Leaving out all pictures, return exactly the lines from the one that contains "Task: Click the wrench icon in row 3" through the end of the data below.

MATERIAL FOR THIS TASK Block Start

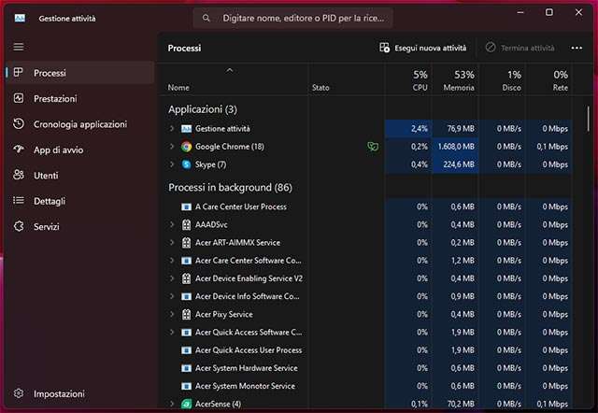Expand the Google Chrome process group
Image resolution: width=598 pixels, height=413 pixels.
coord(172,147)
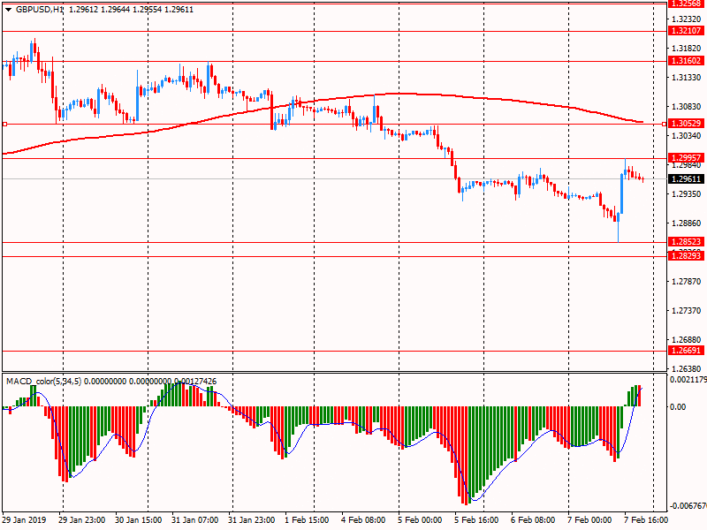Click the 29 Jan 2019 time axis label

coord(25,521)
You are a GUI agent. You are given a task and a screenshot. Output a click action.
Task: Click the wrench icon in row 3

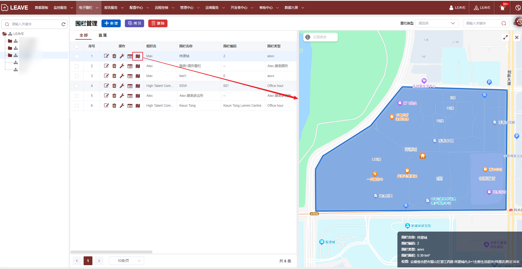click(x=122, y=76)
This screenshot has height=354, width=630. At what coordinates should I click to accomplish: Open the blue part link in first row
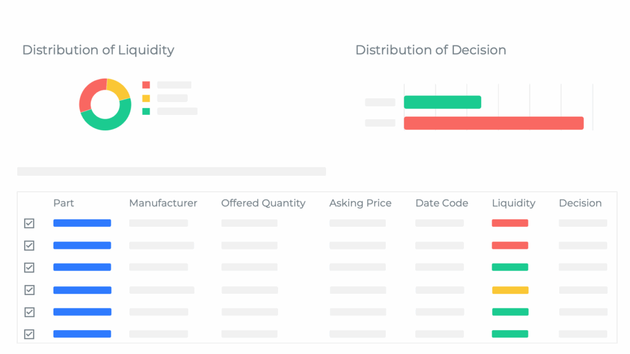(x=82, y=223)
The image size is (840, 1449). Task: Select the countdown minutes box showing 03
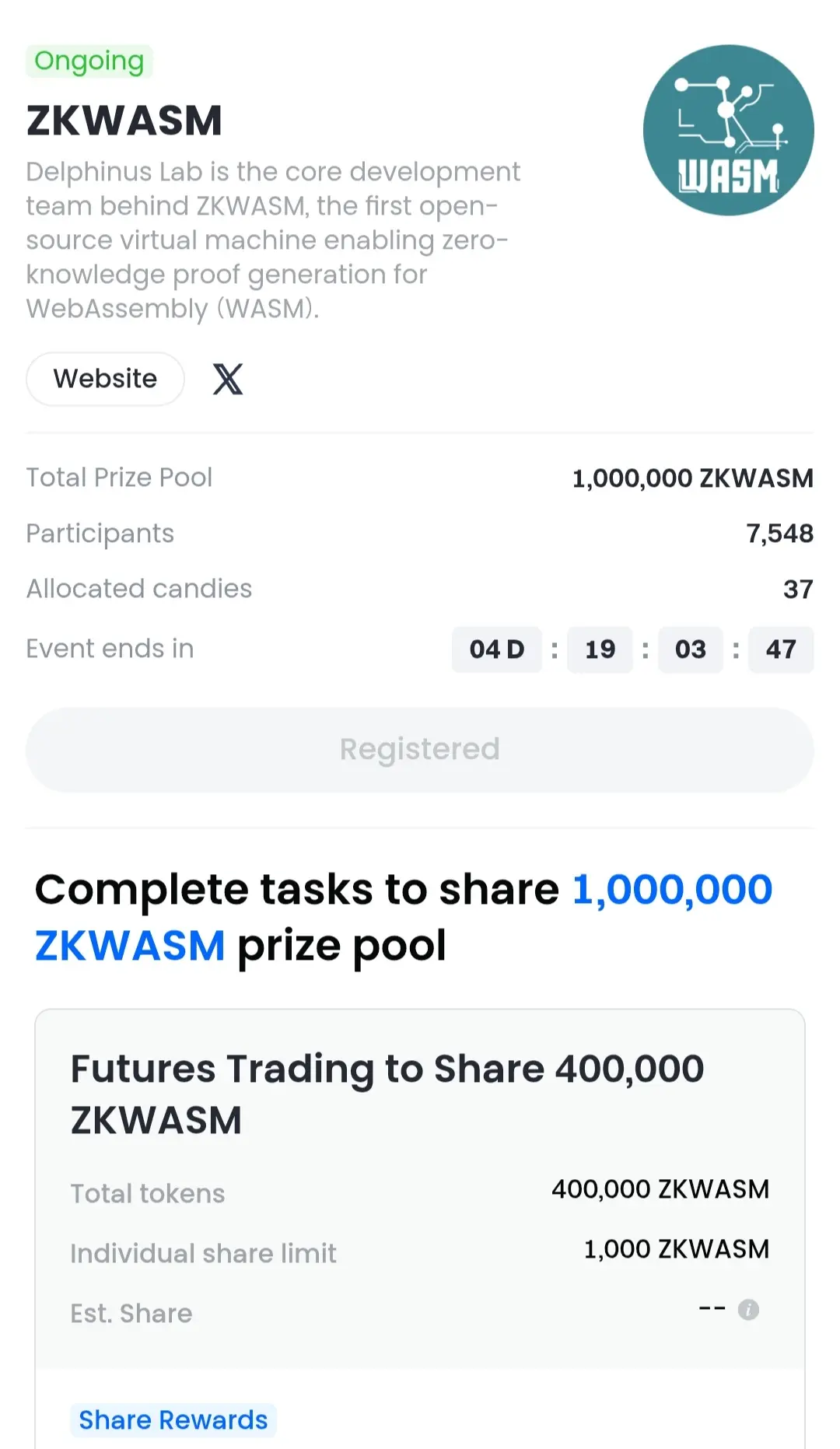click(x=691, y=649)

MATERIAL FOR THIS TASK Block End

EXERCISE RESULT =
Task: Click the wrench icon in row 3

click(x=122, y=76)
This screenshot has height=354, width=630. At what coordinates should I click to accomplish: Open the blue part link in first row
(x=82, y=223)
The image size is (840, 1449). Task: Select the countdown minutes box showing 03
click(x=691, y=649)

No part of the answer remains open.